Apropos Ufer: Unzählige blühende Wasser-Anemonen, Gräser, unbekannte und bekannte Tiere, Natur pur wechselten mit Camping- und Badeplätzen. Die Ruhe war – trotz der relativen körperlichen Anstrengung – einfach ein Genuss. Aufgrund der sehr unterschiedlichen Gewichtsverteilung – oder aufgrund mangelnder Kraft in meinen Armen – bildete unser Boot meistens das Schlusslicht. Hier packte Günter der männliche Ehrgeiz und er paddelte mit beiden Paddeln alleine. So konnte ich persönlich die Natur und ein kühles Radler (Sponsoring bei Frank) doppelt genießen.

Bild 4

Etwas gruselig wurde es im dunklen Lahntunnel, an dessen Ende eine Doppelschleuse darauf wartete, bedient zu werden. Alle Boote warteten, aber nichts geschah, bis Frank und zwei uns unbekannte Paddler die Initiative ergriffen und die Doppelschleuse bedienten. Geschafft – oder auch nicht. Denn die große Herausforderung wartet am letzten Hindernis.

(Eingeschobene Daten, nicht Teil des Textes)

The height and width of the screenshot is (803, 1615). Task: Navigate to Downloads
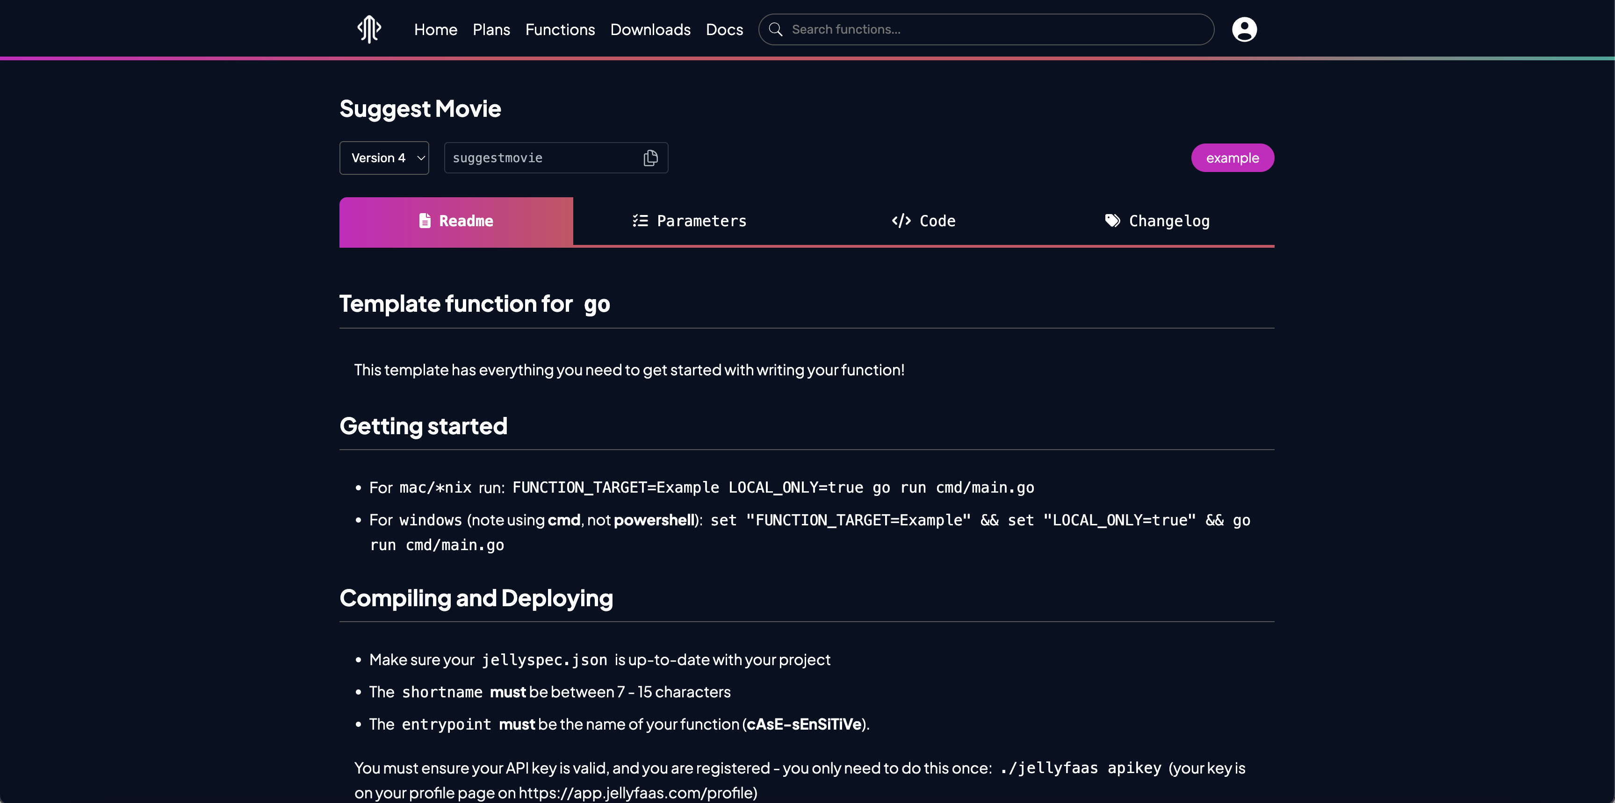coord(650,29)
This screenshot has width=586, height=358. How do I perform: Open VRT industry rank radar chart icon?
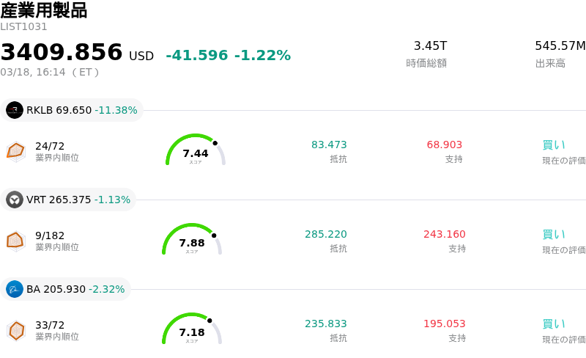tap(16, 240)
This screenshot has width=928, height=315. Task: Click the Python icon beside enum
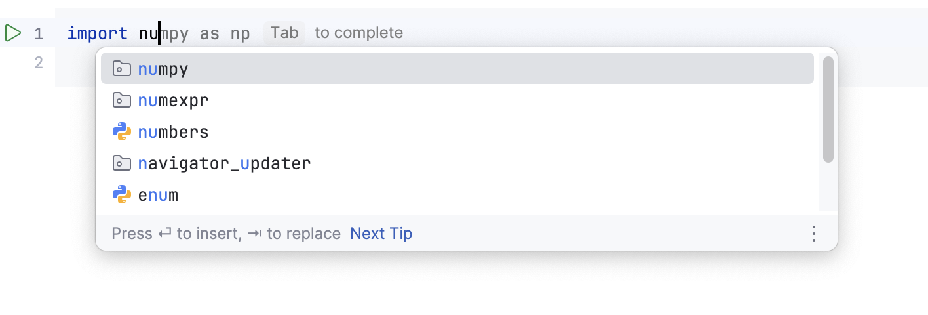(121, 195)
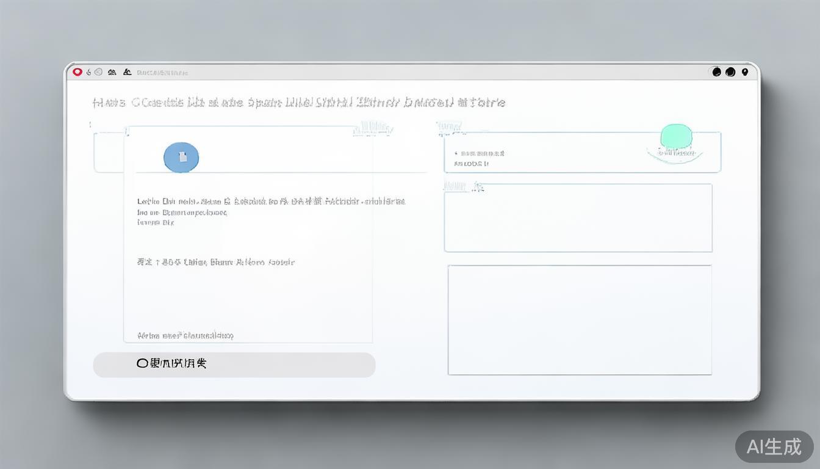Viewport: 820px width, 469px height.
Task: Click the small gray circle icon in title bar
Action: 98,72
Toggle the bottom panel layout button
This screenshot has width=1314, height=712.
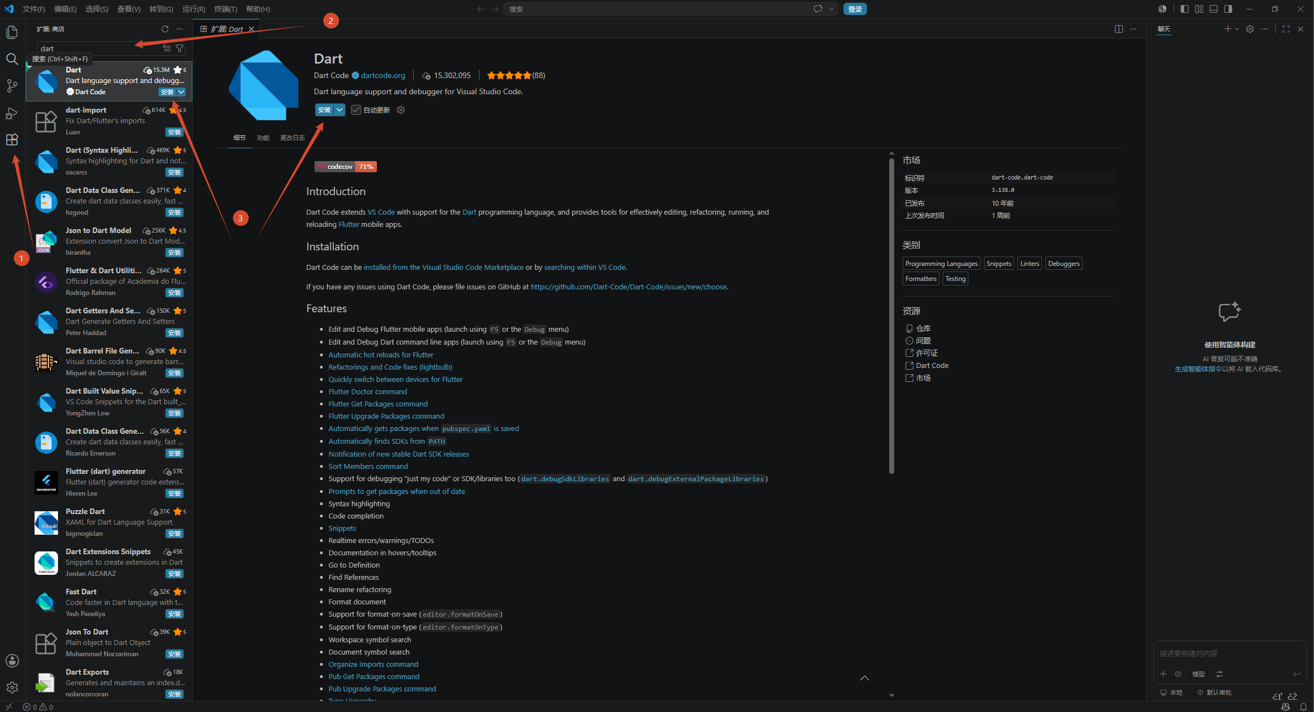click(x=1214, y=9)
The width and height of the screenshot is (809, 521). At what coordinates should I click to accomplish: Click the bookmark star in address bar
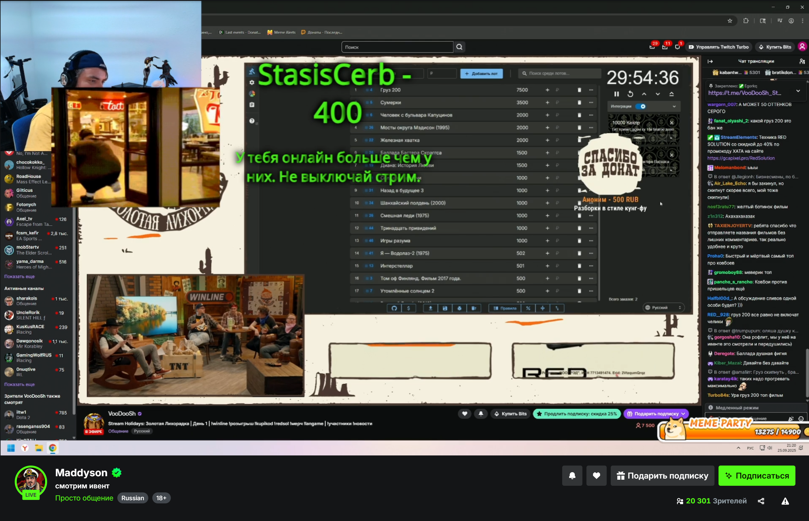coord(730,21)
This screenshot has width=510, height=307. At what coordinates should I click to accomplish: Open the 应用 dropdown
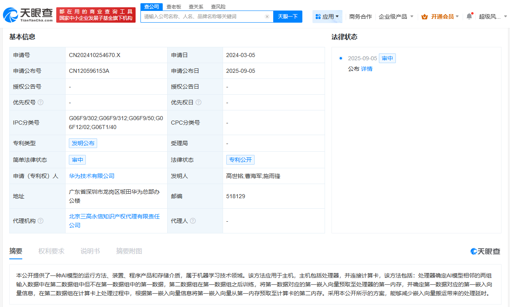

Hier mussten die Boote um das Wehr getragen werden. Gott sei dank war auch hier Frank nicht allzu weit und half uns.

Am Ende der Tour freuten wir uns in Fürfurt alle auf ein köstliches kühles Bier und eine leckere Stärkung – aber was war das??? Der Biergarten lag direkt gegenüber eines Bauernhofes und Millionen von Fliegen umlagerten uns. Fliegenpatschen wurden schon freiwillig von den Wirtsleuten verteilt. Hier hielten wir es nicht lange auf und so endete der super Tag etwas früher als geplant.

Bild 5

Nachzutragen wäre noch, dass das Wetter – nach anfänglichem Frühnebel – super mitgespielt hat. Sollte es eine Wiederholung geben, wünsche ich mir persönlich einen Fluss mit etwas Strömung und mehr Zeit auf dem Wasser - z.B. zum Bau einer Bootsburg an einer romantischen Stelle oder auch ein kleines Picknick am Lande. Denn gerade die Nähe zur Natur, die Ruhe und Beschaulichkeit des Flusswanderns macht die Faszination aus.